By P.J. Huffstutter and David Ljunggren
CHICAGO/MONTREAL (Reuters) – A collapse of the North American Free Trade Agreement (NAFTA), which U.S. President Donald Trump has threatened to scrap, could create the most profound disruption for U.S. farmers who produce grains, meats and dairy products sold to Canada and Mexico.
Blake Erwin, a third-generation American who raises cattle, corn and soybeans in Dixon, Nebraska, said on Saturday that he is not closely monitoring the negotiations, but that he hopes the outcome will support U.S. farmers who are struggling to make a living due to low commodities prices, rising healthcare costs and high property taxes.
“A trade agreement has to be fair for the United States, but we also want to keep those exports going for the farmer,” said Erwin, 34. “We don’t want to mess up any good things we got going.”
Erwin spoke to Reuters over the weekend as U.S., Canadian and Mexican negotiators met in Montreal for the sixth of seven planned rounds of talks to revamp the 1994 pact.
U.S. farmers and exporters are fighting to preserve their exports at a time when Canada is finding customers in new markets. They also face strained relations between the United States and Mexico, a major buyer of U.S. corn, wheat, beef, pork and dairy products.
“The U.S. is behaving so badly it’s going to create opportunities for Canadian agriculture,” Iowa State University economist Dermot Hayes said last week during a visit to Winnipeg.
Trade flows have already begun to shift.
The United States remains the dominant grain supplier to Mexico. Yet Mexico imported 583,000 metric tonnes of corn from Brazil in 2017, a 980 percent jump from the previous year, according to Mexican government trade data.
Mexican imports of U.S. soybean meal, used to feed chickens and livestock, fell 29 percent in the first 11 months of 2017, compared with the same period the previous year, according to the U.S. Department of Agriculture.
‘MORE IMPORTANT THAN PRICE’
Trump’s animosity toward Mexico and complaints over trade imbalances have pushed longtime buyers to work with new suppliers and expand existing relationships in South America, the European Union and other regions, trade experts said.
“You get partners who build a bond and get real comfortable working together. We’re starting to see that bond becoming more important than price for where countries are buying grains,” said Karl Setzer, risk management team leader for MaxYield Cooperative.
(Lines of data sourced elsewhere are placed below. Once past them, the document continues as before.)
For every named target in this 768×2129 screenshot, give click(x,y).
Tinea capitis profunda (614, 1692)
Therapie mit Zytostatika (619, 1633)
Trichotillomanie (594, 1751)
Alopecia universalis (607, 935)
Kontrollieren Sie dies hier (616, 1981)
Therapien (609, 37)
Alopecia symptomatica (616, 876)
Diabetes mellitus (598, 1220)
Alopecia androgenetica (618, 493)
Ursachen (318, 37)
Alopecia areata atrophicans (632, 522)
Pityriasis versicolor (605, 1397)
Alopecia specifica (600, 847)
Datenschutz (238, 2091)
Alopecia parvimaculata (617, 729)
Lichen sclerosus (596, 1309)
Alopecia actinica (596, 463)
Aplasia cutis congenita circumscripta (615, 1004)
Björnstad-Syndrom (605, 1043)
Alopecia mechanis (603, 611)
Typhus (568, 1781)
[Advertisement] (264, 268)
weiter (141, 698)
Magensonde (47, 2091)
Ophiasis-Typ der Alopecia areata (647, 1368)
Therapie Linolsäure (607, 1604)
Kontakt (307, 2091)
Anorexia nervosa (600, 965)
Case in point: A rare 30,000-tonne shipment of Brazilian corn steamed its way in November to grain terminals in the state of Veracruz, Mexico, operated by agribusiness heavyweights Cargill Inc () and Archer Daniels Midland Co.
Despite a steep decline in U.S. corn prices, with stocks sitting at a historic high, the buyer paid a premium for the Brazilian grain – as much as $2 more per tonne, according to trade sources.
A Cargill spokeswoman said the company had no immediate comment. ADM did not respond to requests for comment.
Canada last week agreed to join the new version of the Trans-Pacific Partnership, part of a broad effort to court new trade partners.
“The tough NAFTA negotiations have convinced Canada that we have to have a number of trading partners, not just one,” said Ron Bonnett, a beef farmer and president of the Canadian Federation of Agriculture.
The revised TPP, known as the Comprehensive and Progressive Agreement for Trans-Pacific Partnership, will reduce tariffs on Canadian pork, beef and wheat to Japan and other markets, in some cases eliminating duties altogether.
Darci Vetter, former U.S. chief agriculture negotiator, said if the talks dragged on past March they might not end until next year, making it more challenging to sell American farm products.
“Other trade agreements will be implemented, buyers of U.S. products in Mexico and Canada won’t be sure that we are a good long-term bet, and so we’re likely to see our clients react accordingly,” she told a panel on NAFTA in Montreal on Friday.